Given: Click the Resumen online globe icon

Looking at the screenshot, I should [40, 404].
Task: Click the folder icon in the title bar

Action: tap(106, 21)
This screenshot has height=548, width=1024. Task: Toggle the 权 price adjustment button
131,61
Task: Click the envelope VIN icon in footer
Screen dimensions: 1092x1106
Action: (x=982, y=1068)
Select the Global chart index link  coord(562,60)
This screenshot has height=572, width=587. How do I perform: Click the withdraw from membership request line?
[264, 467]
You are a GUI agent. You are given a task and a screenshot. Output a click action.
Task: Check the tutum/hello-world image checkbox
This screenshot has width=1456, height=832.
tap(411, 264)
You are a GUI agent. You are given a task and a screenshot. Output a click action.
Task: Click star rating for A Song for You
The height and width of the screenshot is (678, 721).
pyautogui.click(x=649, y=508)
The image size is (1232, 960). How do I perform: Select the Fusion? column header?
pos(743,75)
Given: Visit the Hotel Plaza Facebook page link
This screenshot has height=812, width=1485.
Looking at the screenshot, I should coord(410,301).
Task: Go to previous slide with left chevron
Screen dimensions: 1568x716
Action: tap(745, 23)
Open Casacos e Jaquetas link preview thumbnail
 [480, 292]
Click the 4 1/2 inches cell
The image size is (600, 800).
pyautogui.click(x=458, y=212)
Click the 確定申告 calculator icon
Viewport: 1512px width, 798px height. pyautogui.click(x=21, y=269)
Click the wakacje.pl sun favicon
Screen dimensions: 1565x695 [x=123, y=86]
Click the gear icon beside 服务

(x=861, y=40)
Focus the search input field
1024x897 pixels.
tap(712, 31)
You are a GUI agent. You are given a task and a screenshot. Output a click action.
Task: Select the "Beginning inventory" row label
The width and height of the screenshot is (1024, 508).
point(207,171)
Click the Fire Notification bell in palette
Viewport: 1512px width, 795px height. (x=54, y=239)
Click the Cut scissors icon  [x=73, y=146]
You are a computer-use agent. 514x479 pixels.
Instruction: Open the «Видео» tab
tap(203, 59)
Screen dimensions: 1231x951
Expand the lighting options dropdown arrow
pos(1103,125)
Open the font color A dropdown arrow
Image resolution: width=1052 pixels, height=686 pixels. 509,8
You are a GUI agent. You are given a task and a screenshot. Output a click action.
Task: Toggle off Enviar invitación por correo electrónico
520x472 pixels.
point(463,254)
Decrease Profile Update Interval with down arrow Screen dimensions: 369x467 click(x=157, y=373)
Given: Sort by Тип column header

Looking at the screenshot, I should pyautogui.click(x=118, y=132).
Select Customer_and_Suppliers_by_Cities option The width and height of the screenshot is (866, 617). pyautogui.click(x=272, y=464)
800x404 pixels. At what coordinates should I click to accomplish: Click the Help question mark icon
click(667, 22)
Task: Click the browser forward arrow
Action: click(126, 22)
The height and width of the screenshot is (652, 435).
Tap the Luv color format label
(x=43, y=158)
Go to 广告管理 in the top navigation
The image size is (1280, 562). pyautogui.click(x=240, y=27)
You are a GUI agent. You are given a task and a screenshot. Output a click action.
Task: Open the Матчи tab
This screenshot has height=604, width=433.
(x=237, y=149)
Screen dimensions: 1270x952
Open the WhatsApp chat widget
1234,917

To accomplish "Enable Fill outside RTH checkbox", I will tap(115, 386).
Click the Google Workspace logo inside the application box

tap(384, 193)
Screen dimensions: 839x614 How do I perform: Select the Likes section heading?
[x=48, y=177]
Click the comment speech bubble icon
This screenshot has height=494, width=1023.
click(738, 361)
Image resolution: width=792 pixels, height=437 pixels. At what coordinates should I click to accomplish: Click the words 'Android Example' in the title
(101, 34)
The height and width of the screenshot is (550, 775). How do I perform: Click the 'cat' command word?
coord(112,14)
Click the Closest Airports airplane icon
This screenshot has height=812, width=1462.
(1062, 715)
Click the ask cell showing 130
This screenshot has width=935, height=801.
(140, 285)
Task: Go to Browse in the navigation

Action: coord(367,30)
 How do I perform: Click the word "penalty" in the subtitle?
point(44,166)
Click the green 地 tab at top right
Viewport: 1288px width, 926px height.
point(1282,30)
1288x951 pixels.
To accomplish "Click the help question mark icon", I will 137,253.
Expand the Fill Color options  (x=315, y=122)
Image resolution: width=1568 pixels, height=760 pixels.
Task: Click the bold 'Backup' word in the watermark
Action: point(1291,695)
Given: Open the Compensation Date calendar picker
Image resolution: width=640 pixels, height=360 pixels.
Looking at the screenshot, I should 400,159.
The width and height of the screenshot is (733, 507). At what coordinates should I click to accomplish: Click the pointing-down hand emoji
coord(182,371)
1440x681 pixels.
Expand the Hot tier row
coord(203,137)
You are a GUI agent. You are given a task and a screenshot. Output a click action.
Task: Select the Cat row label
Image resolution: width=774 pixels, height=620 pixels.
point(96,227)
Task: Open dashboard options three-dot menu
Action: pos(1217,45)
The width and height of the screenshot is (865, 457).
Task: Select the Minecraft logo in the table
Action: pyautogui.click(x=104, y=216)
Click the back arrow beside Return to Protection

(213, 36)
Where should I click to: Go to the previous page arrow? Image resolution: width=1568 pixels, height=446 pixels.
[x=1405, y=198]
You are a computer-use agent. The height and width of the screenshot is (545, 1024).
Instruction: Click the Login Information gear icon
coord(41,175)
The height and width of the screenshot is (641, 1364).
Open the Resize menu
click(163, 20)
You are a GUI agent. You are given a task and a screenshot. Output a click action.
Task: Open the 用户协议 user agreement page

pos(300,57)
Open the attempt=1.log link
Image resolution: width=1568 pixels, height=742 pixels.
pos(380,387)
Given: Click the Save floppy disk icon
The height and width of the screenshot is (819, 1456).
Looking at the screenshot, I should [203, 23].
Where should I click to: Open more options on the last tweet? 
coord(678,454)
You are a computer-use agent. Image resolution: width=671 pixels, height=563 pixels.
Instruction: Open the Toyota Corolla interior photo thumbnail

* [Task statement]
Quote all of the records above verbatim, line for line.

* [Exercise solution]
Given: Click the Resumen online globe icon

Looking at the screenshot, I should [40, 404].
Task: Click the folder icon in the title bar

Action: tap(106, 21)
This screenshot has height=548, width=1024. Task: Toggle the 权 price adjustment button
131,61
Task: Click the envelope VIN icon in footer
Screen dimensions: 1092x1106
Action: (x=982, y=1068)
Select the Global chart index link  coord(562,60)
This screenshot has height=572, width=587. How do I perform: Click the withdraw from membership request line?
[264, 467]
You are a GUI agent. You are given a task and a screenshot. Output a click action.
Task: Check the tutum/hello-world image checkbox
This screenshot has width=1456, height=832.
tap(411, 264)
You are a GUI agent. You are given a task and a screenshot. Output a click action.
Task: Click star rating for A Song for You
The height and width of the screenshot is (678, 721).
pyautogui.click(x=649, y=508)
The image size is (1232, 960). How do I perform: Select the Fusion? column header?
pos(743,75)
Given: Visit the Hotel Plaza Facebook page link
This screenshot has height=812, width=1485.
Looking at the screenshot, I should coord(410,301).
Task: Go to previous slide with left chevron
Screen dimensions: 1568x716
Action: tap(745, 23)
Open Casacos e Jaquetas link preview thumbnail
 [480, 292]
Click the 4 1/2 inches cell
The image size is (600, 800).
pyautogui.click(x=458, y=212)
Click the 確定申告 calculator icon
Viewport: 1512px width, 798px height. pyautogui.click(x=21, y=269)
Click the wakacje.pl sun favicon
Screen dimensions: 1565x695 [x=123, y=86]
Click the gear icon beside 服务

(x=861, y=40)
Focus the search input field
1024x897 pixels.
tap(712, 31)
You are a GUI agent. You are given a task and a screenshot. Output a click action.
Task: Select the "Beginning inventory" row label
The width and height of the screenshot is (1024, 508).
point(207,171)
Click the Fire Notification bell in palette
Viewport: 1512px width, 795px height. (x=54, y=239)
Click the Cut scissors icon  [x=73, y=146]
You are a computer-use agent. 514x479 pixels.
Instruction: Open the «Видео» tab
tap(203, 59)
Screen dimensions: 1231x951
Expand the lighting options dropdown arrow
pos(1103,125)
Open the font color A dropdown arrow
Image resolution: width=1052 pixels, height=686 pixels. 509,8
You are a GUI agent. You are given a task and a screenshot. Output a click action.
Task: Toggle off Enviar invitación por correo electrónico
520x472 pixels.
point(463,254)
Decrease Profile Update Interval with down arrow Screen dimensions: 369x467 click(x=157, y=373)
Given: Sort by Тип column header

Looking at the screenshot, I should pyautogui.click(x=118, y=132).
Select Customer_and_Suppliers_by_Cities option The width and height of the screenshot is (866, 617). pyautogui.click(x=272, y=464)
800x404 pixels. At what coordinates should I click to accomplish: Click the Help question mark icon
click(667, 22)
Task: Click the browser forward arrow
Action: click(126, 22)
The height and width of the screenshot is (652, 435).
Tap the Luv color format label
(x=43, y=158)
Go to 广告管理 in the top navigation
The image size is (1280, 562). pyautogui.click(x=240, y=27)
You are a GUI agent. You are given a task and a screenshot. Output a click action.
Task: Open the Матчи tab
This screenshot has height=604, width=433.
(x=237, y=149)
Screen dimensions: 1270x952
Open the WhatsApp chat widget
1234,917

To accomplish "Enable Fill outside RTH checkbox", I will tap(115, 386).
Click the Google Workspace logo inside the application box

tap(384, 193)
Screen dimensions: 839x614 How do I perform: Select the Likes section heading?
[x=48, y=177]
Click the comment speech bubble icon
This screenshot has height=494, width=1023.
click(738, 361)
Image resolution: width=792 pixels, height=437 pixels. At what coordinates should I click to accomplish: Click the words 'Android Example' in the title
(101, 34)
The height and width of the screenshot is (550, 775). How do I perform: Click the 'cat' command word?
coord(112,14)
Click the Closest Airports airplane icon
This screenshot has height=812, width=1462.
(1062, 715)
Click the ask cell showing 130
This screenshot has width=935, height=801.
(140, 285)
Task: Go to Browse in the navigation

Action: coord(367,30)
 How do I perform: Click the word "penalty" in the subtitle?
point(44,166)
Click the green 地 tab at top right
Viewport: 1288px width, 926px height.
point(1282,30)
1288x951 pixels.
To accomplish "Click the help question mark icon", I will 137,253.
Expand the Fill Color options  (x=315, y=122)
Image resolution: width=1568 pixels, height=760 pixels.
Task: Click the bold 'Backup' word in the watermark
Action: point(1291,695)
Given: Open the Compensation Date calendar picker
Image resolution: width=640 pixels, height=360 pixels.
Looking at the screenshot, I should 400,159.
The width and height of the screenshot is (733, 507). At what coordinates should I click to accomplish: Click the pointing-down hand emoji
coord(182,371)
1440x681 pixels.
Expand the Hot tier row
coord(203,137)
You are a GUI agent. You are given a task and a screenshot. Output a click action.
Task: Select the Cat row label
Image resolution: width=774 pixels, height=620 pixels.
point(96,227)
Task: Open dashboard options three-dot menu
Action: pos(1217,45)
The width and height of the screenshot is (865, 457).
Task: Select the Minecraft logo in the table
Action: pyautogui.click(x=104, y=216)
Click the back arrow beside Return to Protection

(213, 36)
Where should I click to: Go to the previous page arrow? Image resolution: width=1568 pixels, height=446 pixels.
[x=1405, y=198]
You are a computer-use agent. The height and width of the screenshot is (545, 1024).
Instruction: Click the Login Information gear icon
coord(41,175)
The height and width of the screenshot is (641, 1364).
Open the Resize menu
click(163, 20)
You are a GUI agent. You are given a task and a screenshot. Output a click action.
Task: Open the 用户协议 user agreement page

pos(300,57)
Open the attempt=1.log link
Image resolution: width=1568 pixels, height=742 pixels.
pos(380,387)
Given: Click the Save floppy disk icon
The height and width of the screenshot is (819, 1456).
Looking at the screenshot, I should [203, 23].
Where should I click to: Open more options on the last tweet? 
coord(678,454)
You are a computer-use agent. Image resolution: width=671 pixels, height=563 pixels.
Instruction: Open the Toyota Corolla interior photo thumbnail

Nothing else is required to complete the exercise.